In the Spartans’ opening battle against Xerxes’ slave army, Leonidas leads an astonishing charge through a pack of Persians, hacking off limbs, gouging out organs, chucking bodies through the air. It’s a gorgeously stylised piece of combat choreography that Butler had been practising for days and was totally pumped up for. Except that technical difficulties with the new camera system meant it took four hours of set up before Snyder was finally ready to shoot. With time slipping away, he ordered his adrenalised star to stand down and let his stuntman do the scene.

“I wanted to scream and say, ‘Fuck you! Do you know how hard I’ve worked on this? Do you know how ready I am for this?’” says Butler. “But I didn’t. But I think Zack could feel it, and later he says, ‘Why don’t you just warm up to see how it looks?’ When he saw me doing a little bit, he said, ‘Let’s just go for it.’ And the first take was unbelievable. Literally the whole crowd – hundreds of people – started screaming and whooping; you could feel every particle of testosterone in there.”

300 is infused by its operatic sensibility – and, let’s face it, a strong dose of homoeroticism. Ripped men wearing next to nothing, only one speaking female character whose primary contribution seems to be a rough-sex scene that Butler describes as Leonidas and Gorgo “fucking the shit out of each other”, and an effeminate Persian ruler decked out like a showgirl/drag queen hybrid (even Snyder describes Xerxes’s look as “Baz Luhrmann-y”). Did the camp aspect ever worry director or star? “It’s funny because it was one of those things that, if you put too much thought behind it, you might try to edit yourself and change the aesthetic,” demurs Snyder. “I just went with it. Then it’s up to the viewer to decide whether that’s what they see or not. If that’s the case, great. If not, awesome.”

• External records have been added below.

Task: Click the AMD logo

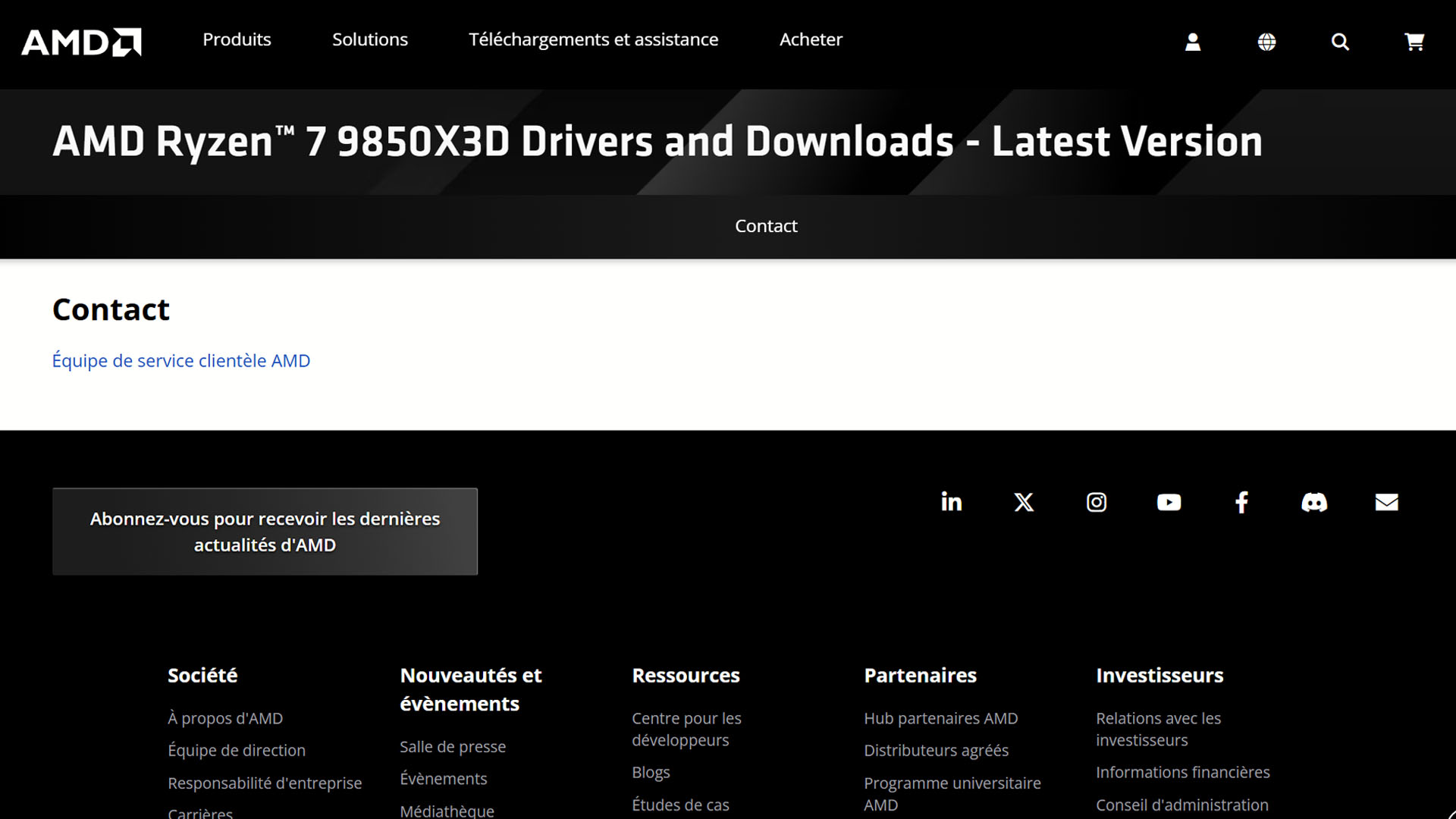Action: click(80, 42)
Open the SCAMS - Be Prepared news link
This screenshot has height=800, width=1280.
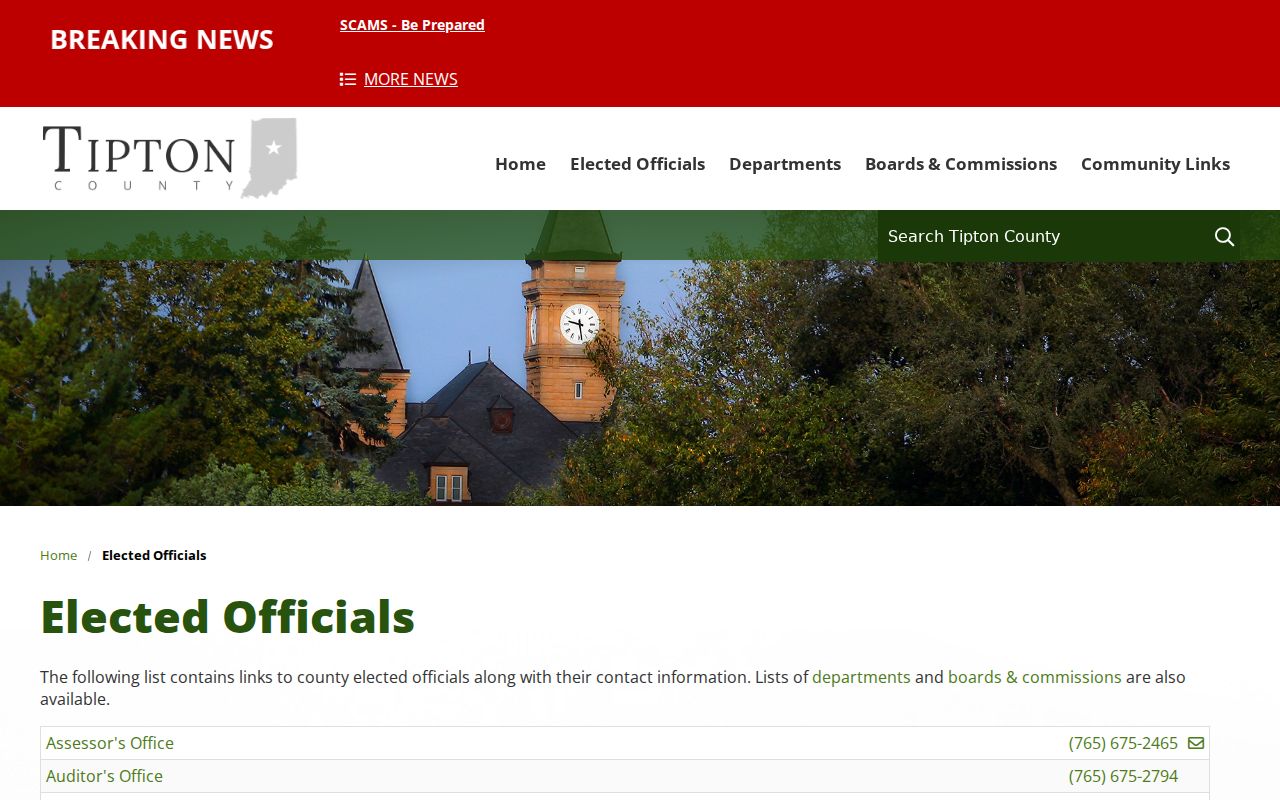tap(412, 25)
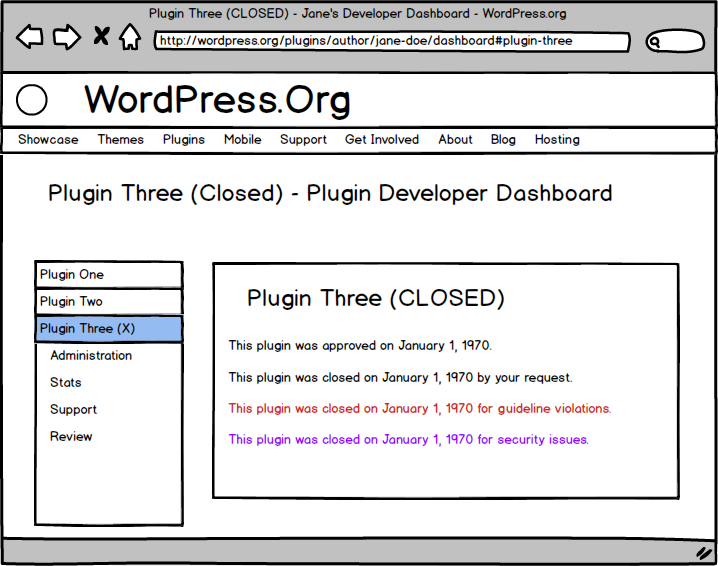Click the URL address bar

pyautogui.click(x=392, y=42)
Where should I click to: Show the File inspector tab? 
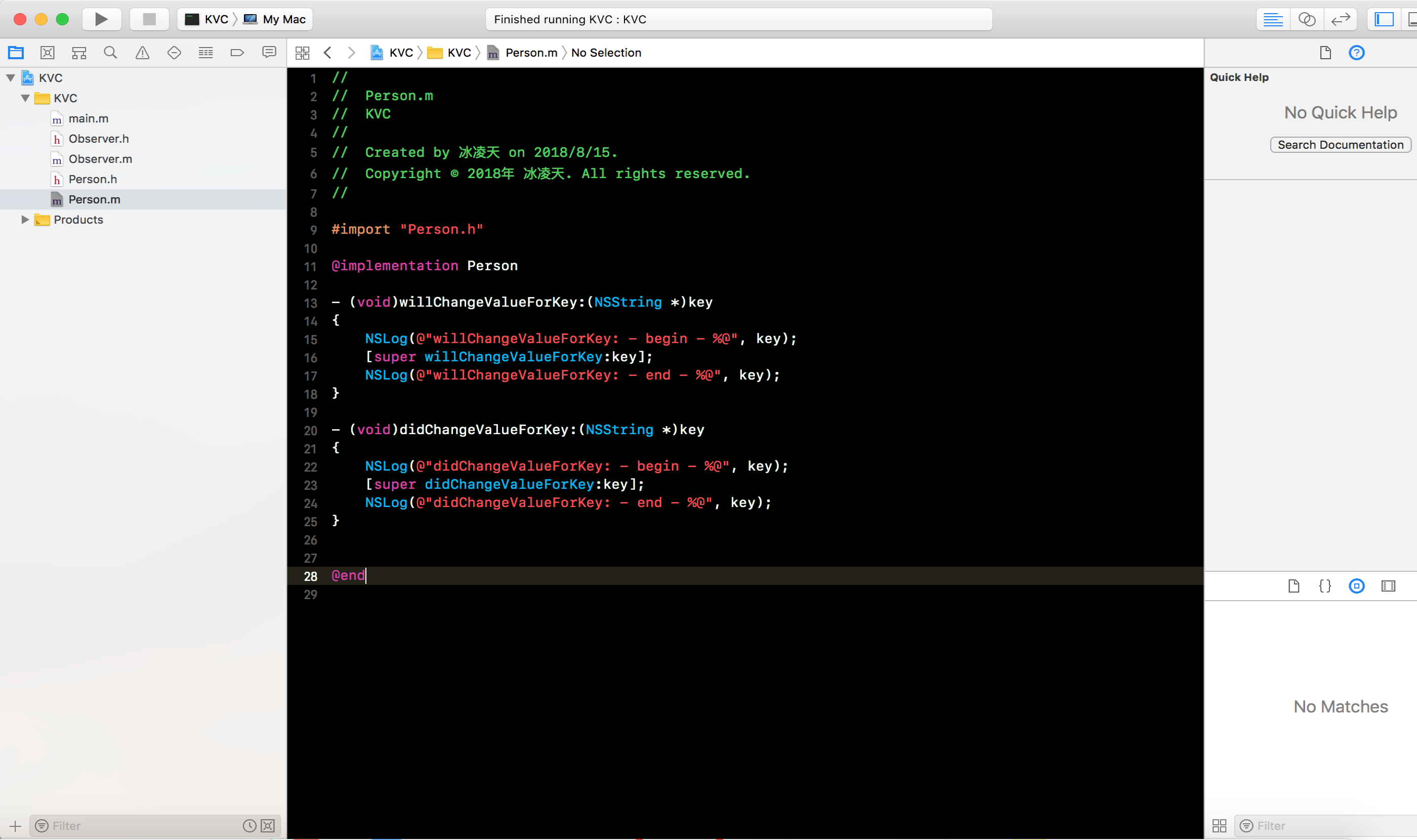pos(1325,53)
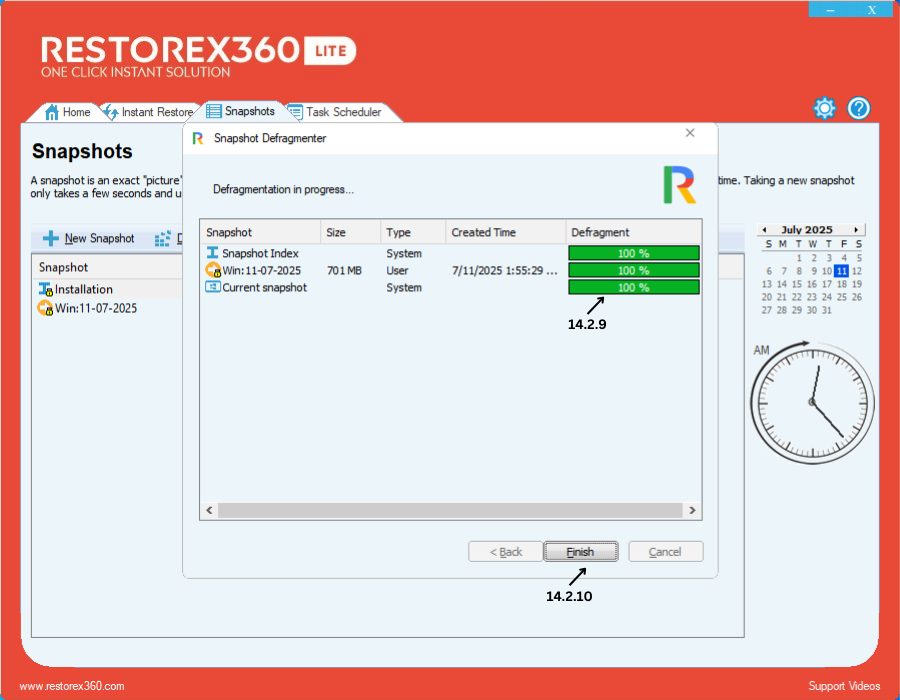Image resolution: width=900 pixels, height=700 pixels.
Task: Select the Installation snapshot in the list
Action: click(83, 289)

“There were so many scenes where if you changed the tone three per cent one way or the other, it became hilarious,” chuckles Butler. “It could very easily have gone from an epic, brutal battle movie to a homoerotic camp comedy. A whole scene could turn by changing the tone of one word. To be honest, it was the source of a lot of entertainment for us. But it’s cool, I think that’s all part of it…”

A year later – without a codpiece in sight – Butler is confident the camp quotient hasn’t unbalanced the movie, buoyed by the news that the test-screening results are apparently the best for any film in Warner Bros’ 104-year history. “We had the final test screening just before Christmas and it was so incredible, the atmosphere, the audience, they were applauding, screaming, hooting, laughing – because it’s outrageously funny at points – and we came outside and we were all jumping up and down like little kids!”

Snyder, who has been locked in an intensive post-production process for the best part of 12 months (while Butler has wrapped two more movies, crime thriller Butterfly On A Wheel and comedy PS, I Love You) is a little more circumspect. “It’s amazing to think it’s about to be let loose on the world…” he says. “The truth is you’re always surfing the edge of technology and what you think is cool. It’s an interesting exercise to do a doodle and say, ‘I know there aren’t any elements that you can go shoot but I don’t care, I want it to look like this!’ It puts everyone up against it but I feel like they all really started to care about the movie. They felt like they were working on something cool and they all gave this monumental effort that has made this movie exactly what I wanted it to be.” And that is? Oh yes. “Awesome!”